3 forces each equal to P act on a body, one at (a,0,0) parallel to OY. The second at the point (0,b,0) parallel to OZ and the third at the point (0,0,c) parallel to OX, the axis being rectangular.
1)Find the resultant force and the resultant moment
2) Find the pitch of the wrench
1) So if we take the forces parellel to OX , OY, and OZ axes respectively as F1,F2 and F3 (we know they have equal magnitudes P)
Resultant force, Fr = F1+F2+F3
They are in three planes
How do we sum them?
3 answers
Summing all three is a vector addition. Break up each force into three components (x,y,z). The resultant force will be the vector addition of each of these forces. Fr=F1 + F2 +F3 where each force has three directional components.

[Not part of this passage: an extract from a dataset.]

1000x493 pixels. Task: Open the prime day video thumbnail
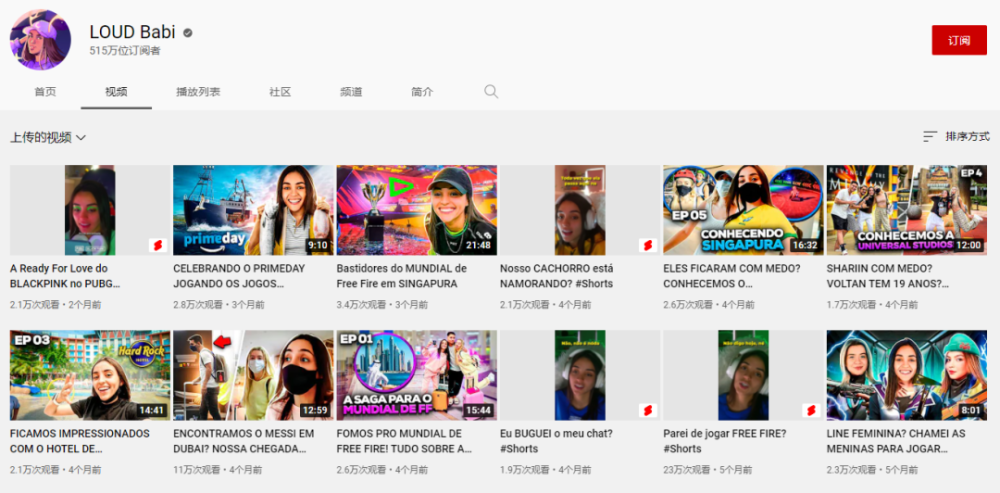(253, 210)
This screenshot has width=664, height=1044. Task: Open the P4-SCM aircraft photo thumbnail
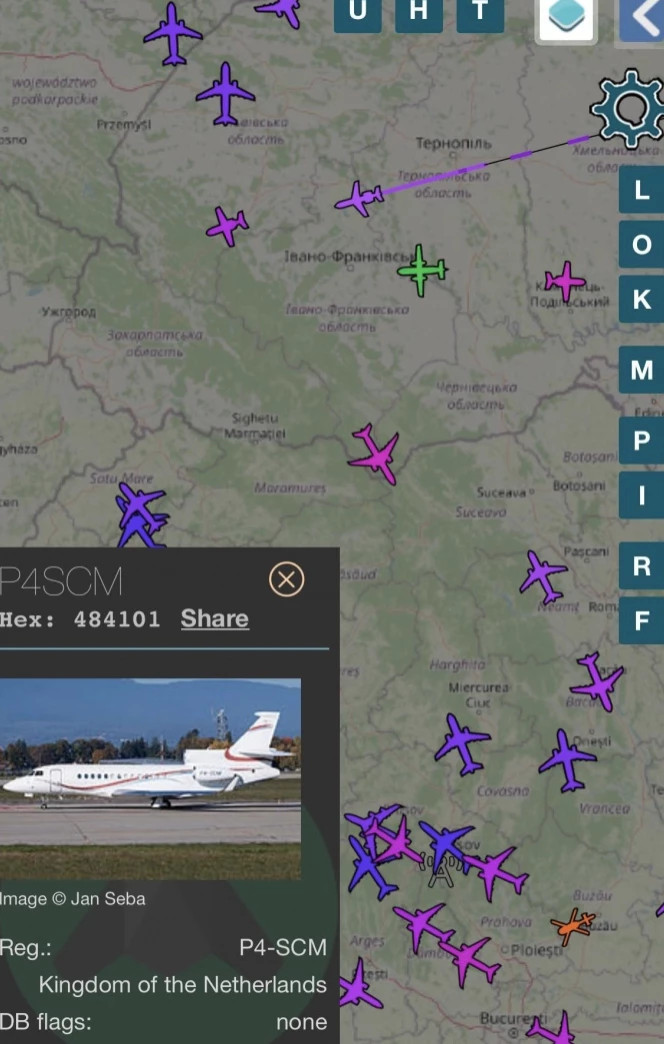tap(150, 779)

Since the forces F1, F2 & F3 passes through the points (a,0,0) , (0,b,0) & (0,0,c) and are parallel to OY, OZ, OX axes respectively,
can we take the sum as
F1=(j - ai)P
F2 =(k - bi)P
F3= (i - ck)P
F1+F2+F3 = [ (j - ai)P] + [ (k - bi)P ] + [ (i - ck)P ]= P[ (1-a)i + (1-b)j + (1-c)k ]
?
can we take the sum as
F1=(j - ai)P
F2 =(k - bi)P
F3= (i - ck)P
F1+F2+F3 = [ (j - ai)P] + [ (k - bi)P ] + [ (i - ck)P ]= P[ (1-a)i + (1-b)j + (1-c)k ]
?
yes, that is the approach.